Please retype all of the following entries exactly.
---
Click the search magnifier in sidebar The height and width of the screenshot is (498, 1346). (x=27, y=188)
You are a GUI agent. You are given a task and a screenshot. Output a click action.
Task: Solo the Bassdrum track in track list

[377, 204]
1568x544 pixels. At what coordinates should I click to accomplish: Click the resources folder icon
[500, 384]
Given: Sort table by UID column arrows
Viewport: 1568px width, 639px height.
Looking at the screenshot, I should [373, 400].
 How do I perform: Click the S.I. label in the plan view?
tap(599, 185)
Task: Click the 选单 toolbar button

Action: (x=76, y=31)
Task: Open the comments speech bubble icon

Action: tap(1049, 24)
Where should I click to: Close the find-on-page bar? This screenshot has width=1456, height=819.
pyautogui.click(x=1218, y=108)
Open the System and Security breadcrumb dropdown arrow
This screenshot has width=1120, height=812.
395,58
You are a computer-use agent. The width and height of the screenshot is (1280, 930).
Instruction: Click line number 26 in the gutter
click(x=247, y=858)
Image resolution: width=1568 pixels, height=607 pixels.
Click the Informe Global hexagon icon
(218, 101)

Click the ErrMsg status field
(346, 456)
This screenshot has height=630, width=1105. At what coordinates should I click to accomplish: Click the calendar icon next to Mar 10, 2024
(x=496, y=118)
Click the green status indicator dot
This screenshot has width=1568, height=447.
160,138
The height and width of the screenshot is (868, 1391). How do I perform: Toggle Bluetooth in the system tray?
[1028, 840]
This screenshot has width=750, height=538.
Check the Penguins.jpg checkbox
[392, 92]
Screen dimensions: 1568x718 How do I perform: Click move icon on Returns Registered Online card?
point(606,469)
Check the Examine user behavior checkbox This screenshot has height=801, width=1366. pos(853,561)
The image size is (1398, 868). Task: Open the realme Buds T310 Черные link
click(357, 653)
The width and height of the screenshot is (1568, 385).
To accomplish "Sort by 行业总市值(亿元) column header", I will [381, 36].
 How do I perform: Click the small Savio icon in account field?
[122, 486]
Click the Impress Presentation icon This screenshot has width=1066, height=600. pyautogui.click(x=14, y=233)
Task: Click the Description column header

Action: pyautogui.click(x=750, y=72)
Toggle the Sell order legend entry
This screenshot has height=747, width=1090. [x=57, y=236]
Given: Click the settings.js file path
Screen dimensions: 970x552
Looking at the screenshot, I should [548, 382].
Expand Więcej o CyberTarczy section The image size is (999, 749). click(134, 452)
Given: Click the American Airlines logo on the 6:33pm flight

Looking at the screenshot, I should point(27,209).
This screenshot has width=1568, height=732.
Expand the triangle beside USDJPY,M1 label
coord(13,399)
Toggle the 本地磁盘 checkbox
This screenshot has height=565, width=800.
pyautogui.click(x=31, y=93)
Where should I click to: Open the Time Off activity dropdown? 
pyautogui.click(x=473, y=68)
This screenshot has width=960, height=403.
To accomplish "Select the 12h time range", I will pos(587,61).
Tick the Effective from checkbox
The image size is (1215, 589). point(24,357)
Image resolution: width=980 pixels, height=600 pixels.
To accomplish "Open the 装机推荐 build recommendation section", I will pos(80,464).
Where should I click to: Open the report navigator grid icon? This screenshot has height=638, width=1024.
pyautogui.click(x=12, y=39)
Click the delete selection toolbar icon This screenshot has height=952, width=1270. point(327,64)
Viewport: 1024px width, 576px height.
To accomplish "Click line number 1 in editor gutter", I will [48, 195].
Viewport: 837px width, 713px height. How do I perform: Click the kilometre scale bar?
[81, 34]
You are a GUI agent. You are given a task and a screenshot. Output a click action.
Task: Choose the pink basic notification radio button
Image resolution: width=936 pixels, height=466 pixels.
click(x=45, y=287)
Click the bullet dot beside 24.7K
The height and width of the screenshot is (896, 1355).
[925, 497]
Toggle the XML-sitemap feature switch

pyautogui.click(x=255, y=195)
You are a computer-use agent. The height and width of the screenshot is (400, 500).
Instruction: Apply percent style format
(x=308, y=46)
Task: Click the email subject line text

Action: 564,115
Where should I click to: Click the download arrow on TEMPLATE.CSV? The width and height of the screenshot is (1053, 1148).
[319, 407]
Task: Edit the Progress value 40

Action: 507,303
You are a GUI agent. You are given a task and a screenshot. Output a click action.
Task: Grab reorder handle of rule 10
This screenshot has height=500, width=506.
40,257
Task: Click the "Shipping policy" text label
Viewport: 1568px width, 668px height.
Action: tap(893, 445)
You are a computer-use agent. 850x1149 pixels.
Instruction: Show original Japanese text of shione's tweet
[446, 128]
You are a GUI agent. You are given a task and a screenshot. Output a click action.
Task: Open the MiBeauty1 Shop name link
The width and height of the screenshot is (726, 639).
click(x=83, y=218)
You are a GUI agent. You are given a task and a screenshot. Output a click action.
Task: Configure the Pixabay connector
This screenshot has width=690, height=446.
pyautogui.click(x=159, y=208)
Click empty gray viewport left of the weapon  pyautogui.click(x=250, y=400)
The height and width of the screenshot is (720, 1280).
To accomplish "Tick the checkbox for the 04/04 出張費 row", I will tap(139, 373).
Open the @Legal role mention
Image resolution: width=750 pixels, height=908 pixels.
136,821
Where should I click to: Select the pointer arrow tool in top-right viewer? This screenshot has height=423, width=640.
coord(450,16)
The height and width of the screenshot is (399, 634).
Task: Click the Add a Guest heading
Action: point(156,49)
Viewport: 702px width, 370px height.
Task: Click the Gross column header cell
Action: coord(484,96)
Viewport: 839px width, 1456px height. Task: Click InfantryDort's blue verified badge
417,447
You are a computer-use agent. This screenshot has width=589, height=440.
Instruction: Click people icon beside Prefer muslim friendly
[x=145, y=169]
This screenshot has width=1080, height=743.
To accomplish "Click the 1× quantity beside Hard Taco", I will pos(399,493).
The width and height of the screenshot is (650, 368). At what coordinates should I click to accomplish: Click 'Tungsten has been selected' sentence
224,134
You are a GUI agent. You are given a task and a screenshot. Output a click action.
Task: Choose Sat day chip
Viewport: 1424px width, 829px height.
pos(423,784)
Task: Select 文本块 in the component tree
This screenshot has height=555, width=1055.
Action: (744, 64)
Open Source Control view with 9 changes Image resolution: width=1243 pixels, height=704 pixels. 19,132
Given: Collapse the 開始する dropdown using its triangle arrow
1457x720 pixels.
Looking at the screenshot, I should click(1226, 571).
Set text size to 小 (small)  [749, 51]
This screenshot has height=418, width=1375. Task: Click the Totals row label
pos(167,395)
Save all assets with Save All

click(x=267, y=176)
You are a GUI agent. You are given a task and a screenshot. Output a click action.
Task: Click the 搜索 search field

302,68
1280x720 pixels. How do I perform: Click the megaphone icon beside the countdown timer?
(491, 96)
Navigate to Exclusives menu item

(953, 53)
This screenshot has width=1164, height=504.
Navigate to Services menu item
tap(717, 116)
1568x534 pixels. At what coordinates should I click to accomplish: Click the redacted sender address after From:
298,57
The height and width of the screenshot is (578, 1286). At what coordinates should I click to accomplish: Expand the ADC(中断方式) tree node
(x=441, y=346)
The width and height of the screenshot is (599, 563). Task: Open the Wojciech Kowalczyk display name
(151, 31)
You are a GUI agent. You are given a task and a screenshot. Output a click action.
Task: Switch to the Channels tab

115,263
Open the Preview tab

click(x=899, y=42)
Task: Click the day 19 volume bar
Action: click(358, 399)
---
### Result:
Click the search magnifier in sidebar The height and width of the screenshot is (498, 1346). (x=27, y=188)
You are a GUI agent. You are given a task and a screenshot. Output a click action.
Task: Solo the Bassdrum track in track list

[377, 204]
1568x544 pixels. At what coordinates should I click to accomplish: Click the resources folder icon
[500, 384]
Given: Sort table by UID column arrows
Viewport: 1568px width, 639px height.
Looking at the screenshot, I should [373, 400].
 How do I perform: Click the S.I. label in the plan view?
tap(599, 185)
Task: Click the 选单 toolbar button

Action: (x=76, y=31)
Task: Open the comments speech bubble icon

Action: tap(1049, 24)
Where should I click to: Close the find-on-page bar? This screenshot has width=1456, height=819.
pyautogui.click(x=1218, y=108)
Open the System and Security breadcrumb dropdown arrow
This screenshot has width=1120, height=812.
395,58
You are a computer-use agent. The width and height of the screenshot is (1280, 930).
Instruction: Click line number 26 in the gutter
click(x=247, y=858)
Image resolution: width=1568 pixels, height=607 pixels.
Click the Informe Global hexagon icon
(218, 101)

Click the ErrMsg status field
(346, 456)
This screenshot has height=630, width=1105. At what coordinates should I click to accomplish: Click the calendar icon next to Mar 10, 2024
(x=496, y=118)
Click the green status indicator dot
This screenshot has width=1568, height=447.
160,138
The height and width of the screenshot is (868, 1391). How do I perform: Toggle Bluetooth in the system tray?
[1028, 840]
This screenshot has width=750, height=538.
Check the Penguins.jpg checkbox
[392, 92]
Screen dimensions: 1568x718 How do I perform: Click move icon on Returns Registered Online card?
point(606,469)
Check the Examine user behavior checkbox This screenshot has height=801, width=1366. pos(853,561)
The image size is (1398, 868). Task: Open the realme Buds T310 Черные link
click(357, 653)
The width and height of the screenshot is (1568, 385).
To accomplish "Sort by 行业总市值(亿元) column header", I will [381, 36].
 How do I perform: Click the small Savio icon in account field?
[122, 486]
Click the Impress Presentation icon This screenshot has width=1066, height=600. pyautogui.click(x=14, y=233)
Task: Click the Description column header

Action: pyautogui.click(x=750, y=72)
Toggle the Sell order legend entry
This screenshot has height=747, width=1090. [x=57, y=236]
Given: Click the settings.js file path
Screen dimensions: 970x552
Looking at the screenshot, I should [548, 382].
Expand Więcej o CyberTarczy section The image size is (999, 749). click(134, 452)
Given: Click the American Airlines logo on the 6:33pm flight

Looking at the screenshot, I should point(27,209).
This screenshot has width=1568, height=732.
Expand the triangle beside USDJPY,M1 label
coord(13,399)
Toggle the 本地磁盘 checkbox
This screenshot has height=565, width=800.
pyautogui.click(x=31, y=93)
Where should I click to: Open the Time Off activity dropdown? 
pyautogui.click(x=473, y=68)
This screenshot has width=960, height=403.
To accomplish "Select the 12h time range", I will pos(587,61).
Tick the Effective from checkbox
The image size is (1215, 589). point(24,357)
Image resolution: width=980 pixels, height=600 pixels.
To accomplish "Open the 装机推荐 build recommendation section", I will pos(80,464).
Where should I click to: Open the report navigator grid icon? This screenshot has height=638, width=1024.
pyautogui.click(x=12, y=39)
Click the delete selection toolbar icon This screenshot has height=952, width=1270. point(327,64)
Viewport: 1024px width, 576px height.
To accomplish "Click line number 1 in editor gutter", I will [48, 195].
Viewport: 837px width, 713px height. How do I perform: Click the kilometre scale bar?
[81, 34]
You are a GUI agent. You are given a task and a screenshot. Output a click action.
Task: Choose the pink basic notification radio button
Image resolution: width=936 pixels, height=466 pixels.
click(x=45, y=287)
Click the bullet dot beside 24.7K
The height and width of the screenshot is (896, 1355).
[925, 497]
Toggle the XML-sitemap feature switch

pyautogui.click(x=255, y=195)
You are a computer-use agent. The height and width of the screenshot is (400, 500).
Instruction: Apply percent style format
(x=308, y=46)
Task: Click the email subject line text

Action: 564,115
Where should I click to: Click the download arrow on TEMPLATE.CSV? The width and height of the screenshot is (1053, 1148).
[319, 407]
Task: Edit the Progress value 40

Action: 507,303
You are a GUI agent. You are given a task and a screenshot. Output a click action.
Task: Grab reorder handle of rule 10
This screenshot has height=500, width=506.
40,257
Task: Click the "Shipping policy" text label
Viewport: 1568px width, 668px height.
Action: tap(893, 445)
You are a computer-use agent. 850x1149 pixels.
Instruction: Show original Japanese text of shione's tweet
[446, 128]
You are a GUI agent. You are given a task and a screenshot. Output a click action.
Task: Open the MiBeauty1 Shop name link
The width and height of the screenshot is (726, 639).
click(x=83, y=218)
You are a GUI agent. You are given a task and a screenshot. Output a click action.
Task: Configure the Pixabay connector
This screenshot has width=690, height=446.
pyautogui.click(x=159, y=208)
Click empty gray viewport left of the weapon  pyautogui.click(x=250, y=400)
The height and width of the screenshot is (720, 1280).
To accomplish "Tick the checkbox for the 04/04 出張費 row", I will tap(139, 373).
Open the @Legal role mention
Image resolution: width=750 pixels, height=908 pixels.
136,821
Where should I click to: Select the pointer arrow tool in top-right viewer? This screenshot has height=423, width=640.
coord(450,16)
The height and width of the screenshot is (399, 634).
Task: Click the Add a Guest heading
Action: point(156,49)
Viewport: 702px width, 370px height.
Task: Click the Gross column header cell
Action: coord(484,96)
Viewport: 839px width, 1456px height. Task: Click InfantryDort's blue verified badge
417,447
You are a computer-use agent. This screenshot has width=589, height=440.
Instruction: Click people icon beside Prefer muslim friendly
[x=145, y=169]
This screenshot has width=1080, height=743.
To accomplish "Click the 1× quantity beside Hard Taco", I will pos(399,493).
The width and height of the screenshot is (650, 368). At what coordinates should I click to accomplish: Click 'Tungsten has been selected' sentence
224,134
You are a GUI agent. You are given a task and a screenshot. Output a click action.
Task: Choose Sat day chip
Viewport: 1424px width, 829px height.
pos(423,784)
Task: Select 文本块 in the component tree
This screenshot has height=555, width=1055.
Action: (744, 64)
Open Source Control view with 9 changes Image resolution: width=1243 pixels, height=704 pixels. 19,132
Given: Collapse the 開始する dropdown using its triangle arrow
1457x720 pixels.
Looking at the screenshot, I should click(1226, 571).
Set text size to 小 (small)  [749, 51]
This screenshot has height=418, width=1375. Task: Click the Totals row label
pos(167,395)
Save all assets with Save All

click(x=267, y=176)
You are a GUI agent. You are given a task and a screenshot. Output a click action.
Task: Click the 搜索 search field

302,68
1280x720 pixels. How do I perform: Click the megaphone icon beside the countdown timer?
(491, 96)
Navigate to Exclusives menu item

(953, 53)
This screenshot has width=1164, height=504.
Navigate to Services menu item
tap(717, 116)
1568x534 pixels. At what coordinates should I click to accomplish: Click the redacted sender address after From:
298,57
The height and width of the screenshot is (578, 1286). At what coordinates should I click to accomplish: Expand the ADC(中断方式) tree node
(x=441, y=346)
The width and height of the screenshot is (599, 563). Task: Open the Wojciech Kowalczyk display name
(151, 31)
You are a GUI agent. You are given a task and a screenshot. Output a click action.
Task: Switch to the Channels tab

115,263
Open the Preview tab

click(x=899, y=42)
Task: Click the day 19 volume bar
Action: click(358, 399)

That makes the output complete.